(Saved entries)
------------------------------

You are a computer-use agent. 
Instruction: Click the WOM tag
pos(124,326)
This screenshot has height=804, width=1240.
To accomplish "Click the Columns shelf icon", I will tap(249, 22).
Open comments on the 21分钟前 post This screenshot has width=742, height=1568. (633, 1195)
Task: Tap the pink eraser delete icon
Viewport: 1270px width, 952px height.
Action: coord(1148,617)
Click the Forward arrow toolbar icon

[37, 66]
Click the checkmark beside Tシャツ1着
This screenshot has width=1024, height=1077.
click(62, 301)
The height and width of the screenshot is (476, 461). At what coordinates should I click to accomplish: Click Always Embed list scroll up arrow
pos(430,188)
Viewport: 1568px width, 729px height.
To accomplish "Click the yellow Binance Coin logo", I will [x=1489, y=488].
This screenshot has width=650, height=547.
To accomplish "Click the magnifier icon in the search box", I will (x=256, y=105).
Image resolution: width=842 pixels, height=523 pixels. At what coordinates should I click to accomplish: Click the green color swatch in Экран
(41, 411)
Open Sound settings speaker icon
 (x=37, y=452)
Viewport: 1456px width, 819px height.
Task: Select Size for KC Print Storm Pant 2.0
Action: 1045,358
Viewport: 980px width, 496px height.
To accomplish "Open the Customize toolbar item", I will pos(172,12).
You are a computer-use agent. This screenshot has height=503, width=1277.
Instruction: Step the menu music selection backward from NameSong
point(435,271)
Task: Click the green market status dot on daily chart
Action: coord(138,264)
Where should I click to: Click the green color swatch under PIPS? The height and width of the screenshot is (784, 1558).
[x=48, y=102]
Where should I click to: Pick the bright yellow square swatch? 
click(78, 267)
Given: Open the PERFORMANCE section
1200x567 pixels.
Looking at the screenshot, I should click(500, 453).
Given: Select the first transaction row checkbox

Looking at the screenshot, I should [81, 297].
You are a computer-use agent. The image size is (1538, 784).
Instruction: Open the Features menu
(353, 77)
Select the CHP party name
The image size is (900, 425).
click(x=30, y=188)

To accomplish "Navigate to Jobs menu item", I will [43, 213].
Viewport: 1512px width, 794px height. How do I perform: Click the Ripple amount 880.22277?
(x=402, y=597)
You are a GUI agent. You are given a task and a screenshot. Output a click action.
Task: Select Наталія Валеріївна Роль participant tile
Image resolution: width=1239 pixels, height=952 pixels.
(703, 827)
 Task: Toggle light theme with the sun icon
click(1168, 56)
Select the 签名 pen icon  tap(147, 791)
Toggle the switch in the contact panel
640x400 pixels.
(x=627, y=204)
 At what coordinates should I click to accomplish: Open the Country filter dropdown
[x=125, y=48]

------------------------------

What is needed - Set down each record verbatim.

Result of the task -
You are a computer-use agent. 
Instruction: Click the WOM tag
pos(124,326)
This screenshot has height=804, width=1240.
To accomplish "Click the Columns shelf icon", I will tap(249, 22).
Open comments on the 21分钟前 post This screenshot has width=742, height=1568. (633, 1195)
Task: Tap the pink eraser delete icon
Viewport: 1270px width, 952px height.
Action: coord(1148,617)
Click the Forward arrow toolbar icon

[37, 66]
Click the checkmark beside Tシャツ1着
This screenshot has width=1024, height=1077.
click(62, 301)
The height and width of the screenshot is (476, 461). At what coordinates should I click to accomplish: Click Always Embed list scroll up arrow
pos(430,188)
Viewport: 1568px width, 729px height.
To accomplish "Click the yellow Binance Coin logo", I will [x=1489, y=488].
This screenshot has width=650, height=547.
To accomplish "Click the magnifier icon in the search box", I will (x=256, y=105).
Image resolution: width=842 pixels, height=523 pixels. At what coordinates should I click to accomplish: Click the green color swatch in Экран
(41, 411)
Open Sound settings speaker icon
 (x=37, y=452)
Viewport: 1456px width, 819px height.
Task: Select Size for KC Print Storm Pant 2.0
Action: 1045,358
Viewport: 980px width, 496px height.
To accomplish "Open the Customize toolbar item", I will pos(172,12).
You are a computer-use agent. This screenshot has height=503, width=1277.
Instruction: Step the menu music selection backward from NameSong
point(435,271)
Task: Click the green market status dot on daily chart
Action: coord(138,264)
Where should I click to: Click the green color swatch under PIPS? The height and width of the screenshot is (784, 1558).
[x=48, y=102]
Where should I click to: Pick the bright yellow square swatch? 
click(78, 267)
Given: Open the PERFORMANCE section
1200x567 pixels.
Looking at the screenshot, I should click(500, 453).
Given: Select the first transaction row checkbox

Looking at the screenshot, I should [81, 297].
You are a computer-use agent. The image size is (1538, 784).
Instruction: Open the Features menu
(353, 77)
Select the CHP party name
The image size is (900, 425).
click(x=30, y=188)

To accomplish "Navigate to Jobs menu item", I will [43, 213].
Viewport: 1512px width, 794px height. How do I perform: Click the Ripple amount 880.22277?
(x=402, y=597)
You are a GUI agent. You are given a task and a screenshot. Output a click action.
Task: Select Наталія Валеріївна Роль participant tile
Image resolution: width=1239 pixels, height=952 pixels.
(703, 827)
 Task: Toggle light theme with the sun icon
click(1168, 56)
Select the 签名 pen icon  tap(147, 791)
Toggle the switch in the contact panel
640x400 pixels.
(x=627, y=204)
 At what coordinates should I click to accomplish: Open the Country filter dropdown
[x=125, y=48]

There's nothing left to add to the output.